Now you’re here with ‘I Wish I Missed My Ex’ – talk us through it.

It’s basically me just talking about breaking up with somebody, them constantly calling me and me just being like ‘I’m really sorry but I’m just not feeling this anymore’. Its that’s kind of thing where its not a spiteful song, its actually kind of the opposite, its saying ‘I wish I missed you, but I don’t’.

Recent material has seen you put in the same bracket as artists like Jorja Smith, Mabel and Raye. Do you like that you’re seen as one of the people leading British R&B now?
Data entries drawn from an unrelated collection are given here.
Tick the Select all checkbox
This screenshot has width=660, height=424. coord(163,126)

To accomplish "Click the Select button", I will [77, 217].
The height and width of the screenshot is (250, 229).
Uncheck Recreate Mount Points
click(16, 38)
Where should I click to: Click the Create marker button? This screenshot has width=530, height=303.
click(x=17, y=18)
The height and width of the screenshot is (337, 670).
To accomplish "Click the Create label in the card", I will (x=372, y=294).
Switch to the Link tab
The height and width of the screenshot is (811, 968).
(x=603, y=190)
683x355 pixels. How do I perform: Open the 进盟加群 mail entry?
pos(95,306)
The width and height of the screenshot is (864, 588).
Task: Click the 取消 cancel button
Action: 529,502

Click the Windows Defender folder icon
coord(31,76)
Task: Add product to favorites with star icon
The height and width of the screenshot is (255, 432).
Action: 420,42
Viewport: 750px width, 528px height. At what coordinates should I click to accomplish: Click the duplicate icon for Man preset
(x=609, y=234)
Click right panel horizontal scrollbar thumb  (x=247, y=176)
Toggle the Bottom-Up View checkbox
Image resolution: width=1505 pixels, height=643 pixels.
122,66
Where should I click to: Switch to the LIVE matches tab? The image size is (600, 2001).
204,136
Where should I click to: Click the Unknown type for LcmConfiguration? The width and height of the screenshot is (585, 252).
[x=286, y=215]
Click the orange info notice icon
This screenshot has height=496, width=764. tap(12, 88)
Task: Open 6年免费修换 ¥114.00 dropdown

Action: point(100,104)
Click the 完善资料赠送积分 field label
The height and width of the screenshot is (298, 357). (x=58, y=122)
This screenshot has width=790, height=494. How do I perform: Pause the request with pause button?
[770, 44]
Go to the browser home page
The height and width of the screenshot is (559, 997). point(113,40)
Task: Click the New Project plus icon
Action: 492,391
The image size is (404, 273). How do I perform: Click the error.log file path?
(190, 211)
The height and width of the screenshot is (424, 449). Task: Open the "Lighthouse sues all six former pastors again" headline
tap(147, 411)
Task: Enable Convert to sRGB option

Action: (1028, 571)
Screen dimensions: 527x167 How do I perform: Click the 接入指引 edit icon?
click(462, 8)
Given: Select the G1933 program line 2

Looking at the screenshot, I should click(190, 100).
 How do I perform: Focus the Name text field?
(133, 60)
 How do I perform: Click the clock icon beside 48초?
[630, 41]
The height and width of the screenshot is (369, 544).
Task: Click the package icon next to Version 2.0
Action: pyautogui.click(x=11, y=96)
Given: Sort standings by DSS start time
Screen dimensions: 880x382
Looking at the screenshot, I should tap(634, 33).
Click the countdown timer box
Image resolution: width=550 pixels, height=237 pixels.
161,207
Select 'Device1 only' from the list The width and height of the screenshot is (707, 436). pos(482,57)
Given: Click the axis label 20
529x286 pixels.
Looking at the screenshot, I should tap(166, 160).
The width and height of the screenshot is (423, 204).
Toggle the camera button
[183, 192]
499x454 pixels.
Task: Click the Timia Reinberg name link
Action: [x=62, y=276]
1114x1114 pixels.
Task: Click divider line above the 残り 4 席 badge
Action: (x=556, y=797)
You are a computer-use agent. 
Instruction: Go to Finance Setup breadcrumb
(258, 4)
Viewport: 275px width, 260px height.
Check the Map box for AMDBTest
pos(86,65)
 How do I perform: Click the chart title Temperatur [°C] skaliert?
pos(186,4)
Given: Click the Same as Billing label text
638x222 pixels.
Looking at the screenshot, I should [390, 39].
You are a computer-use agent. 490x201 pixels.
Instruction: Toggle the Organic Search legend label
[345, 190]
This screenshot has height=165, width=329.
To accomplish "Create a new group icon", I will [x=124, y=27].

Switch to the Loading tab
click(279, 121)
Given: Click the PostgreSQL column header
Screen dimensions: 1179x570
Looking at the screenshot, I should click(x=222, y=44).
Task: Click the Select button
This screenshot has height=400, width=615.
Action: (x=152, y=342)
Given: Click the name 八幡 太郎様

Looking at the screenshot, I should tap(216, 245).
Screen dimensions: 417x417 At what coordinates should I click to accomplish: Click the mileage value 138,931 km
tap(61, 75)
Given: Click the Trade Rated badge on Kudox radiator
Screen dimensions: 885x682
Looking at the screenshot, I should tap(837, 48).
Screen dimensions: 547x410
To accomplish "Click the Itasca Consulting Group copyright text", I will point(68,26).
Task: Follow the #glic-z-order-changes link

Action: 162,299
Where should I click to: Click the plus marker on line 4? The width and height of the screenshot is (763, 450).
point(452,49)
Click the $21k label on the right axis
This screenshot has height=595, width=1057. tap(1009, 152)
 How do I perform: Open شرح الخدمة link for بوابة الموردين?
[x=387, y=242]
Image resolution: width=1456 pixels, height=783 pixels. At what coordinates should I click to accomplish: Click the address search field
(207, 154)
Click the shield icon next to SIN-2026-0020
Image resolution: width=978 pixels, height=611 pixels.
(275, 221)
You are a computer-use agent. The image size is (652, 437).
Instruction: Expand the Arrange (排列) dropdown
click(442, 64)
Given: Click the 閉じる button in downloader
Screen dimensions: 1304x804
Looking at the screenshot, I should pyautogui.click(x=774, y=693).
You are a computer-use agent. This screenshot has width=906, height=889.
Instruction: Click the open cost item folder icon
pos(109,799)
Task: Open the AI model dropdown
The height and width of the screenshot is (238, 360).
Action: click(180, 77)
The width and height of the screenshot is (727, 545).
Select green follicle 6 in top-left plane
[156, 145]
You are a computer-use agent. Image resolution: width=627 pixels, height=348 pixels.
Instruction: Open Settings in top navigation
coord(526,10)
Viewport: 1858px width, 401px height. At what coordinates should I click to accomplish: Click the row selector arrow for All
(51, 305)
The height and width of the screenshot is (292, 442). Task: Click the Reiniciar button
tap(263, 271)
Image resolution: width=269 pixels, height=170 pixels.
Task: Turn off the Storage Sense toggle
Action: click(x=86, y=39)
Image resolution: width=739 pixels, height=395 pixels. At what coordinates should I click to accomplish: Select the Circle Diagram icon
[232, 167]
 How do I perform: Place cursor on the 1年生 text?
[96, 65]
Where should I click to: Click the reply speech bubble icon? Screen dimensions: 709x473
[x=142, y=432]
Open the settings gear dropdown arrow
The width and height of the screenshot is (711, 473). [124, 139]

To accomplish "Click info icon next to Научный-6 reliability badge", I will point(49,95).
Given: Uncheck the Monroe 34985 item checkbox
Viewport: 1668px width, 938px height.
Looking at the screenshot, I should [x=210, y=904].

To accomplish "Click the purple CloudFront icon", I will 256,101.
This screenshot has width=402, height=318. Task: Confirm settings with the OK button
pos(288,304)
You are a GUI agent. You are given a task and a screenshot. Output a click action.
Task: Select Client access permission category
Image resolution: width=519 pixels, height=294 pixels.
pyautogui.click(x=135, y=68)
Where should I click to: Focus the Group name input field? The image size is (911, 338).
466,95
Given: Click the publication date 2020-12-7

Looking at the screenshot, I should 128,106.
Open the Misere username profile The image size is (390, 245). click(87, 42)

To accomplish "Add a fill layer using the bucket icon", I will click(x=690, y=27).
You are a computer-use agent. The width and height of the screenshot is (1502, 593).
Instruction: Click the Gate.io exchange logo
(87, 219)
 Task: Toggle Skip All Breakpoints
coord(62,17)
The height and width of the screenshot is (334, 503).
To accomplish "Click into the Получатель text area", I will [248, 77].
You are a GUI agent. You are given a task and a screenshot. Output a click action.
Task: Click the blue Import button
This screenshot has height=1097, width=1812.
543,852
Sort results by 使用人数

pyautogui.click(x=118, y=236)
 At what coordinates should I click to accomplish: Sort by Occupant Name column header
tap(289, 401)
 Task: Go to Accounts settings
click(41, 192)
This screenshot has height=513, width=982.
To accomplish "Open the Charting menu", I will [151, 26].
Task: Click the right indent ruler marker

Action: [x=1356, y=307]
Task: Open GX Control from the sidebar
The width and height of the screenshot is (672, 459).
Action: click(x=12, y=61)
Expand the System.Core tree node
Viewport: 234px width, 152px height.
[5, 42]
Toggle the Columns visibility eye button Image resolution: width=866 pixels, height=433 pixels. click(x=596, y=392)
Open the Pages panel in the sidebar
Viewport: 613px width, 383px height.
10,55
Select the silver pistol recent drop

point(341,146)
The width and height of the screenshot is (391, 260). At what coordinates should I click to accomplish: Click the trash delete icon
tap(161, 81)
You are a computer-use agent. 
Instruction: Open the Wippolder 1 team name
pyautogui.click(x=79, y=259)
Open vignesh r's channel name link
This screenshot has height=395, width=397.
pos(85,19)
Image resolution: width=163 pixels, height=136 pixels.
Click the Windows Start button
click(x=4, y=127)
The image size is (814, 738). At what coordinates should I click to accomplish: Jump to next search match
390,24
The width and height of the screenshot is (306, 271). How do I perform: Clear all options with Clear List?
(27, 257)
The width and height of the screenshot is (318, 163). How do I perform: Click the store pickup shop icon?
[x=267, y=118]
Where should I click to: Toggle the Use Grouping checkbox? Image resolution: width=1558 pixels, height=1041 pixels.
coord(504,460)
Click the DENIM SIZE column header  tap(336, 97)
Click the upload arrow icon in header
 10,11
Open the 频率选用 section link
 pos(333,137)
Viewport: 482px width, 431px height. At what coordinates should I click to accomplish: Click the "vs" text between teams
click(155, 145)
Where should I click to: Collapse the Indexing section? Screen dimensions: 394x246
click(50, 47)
I think we’re definitely all doing different things; I don’t feel like we’re all in the same pot. But then at the same time it’s really lovely that we all clearly support each other and everybody really loves what everyone does – that’s just really cool, because it’s also really rare. But I definitely don’t feel like we’re all doing the same thing – we’re all navigating our own way through the music industry.

Not long ago, you had an Instagram post about having an “image” and your appearance. What brought that on?

I’ve always wanted people to know the real me and I feel like I’m quite honest in my music and so I’m quite honest in my being and my personality. I would never want people to look at me and see anything in me that is unobtainable. I want people to see me and know that ‘she did it so I can do it’. When I talk about my hair or my skin or my voice or my body, I want people, especially young women to look at me and be like ‘she is me’.

As an artist there’s always this underlying thing that you have to be ‘aspirational’, and what I find so much is that that aspirational thing is always attached to looks. It’s like, ‘Hold on, if I was a kid and I saw a girl stood on a stage in front of 500 people, I would just find that in itself aspirational.’

Now working on new music – what’s the end goal for this journey of yours?

It’s this whole thing about ‘think global, go global’, I don’t know what’s happened to my headspace really but I’m just thinking about that. That is the aim. Genuinely, I do see myself as a global artist and I feel like two years ago that would have been me sounding arrogant, but now I think if I don’t believe in myself then nobody else can.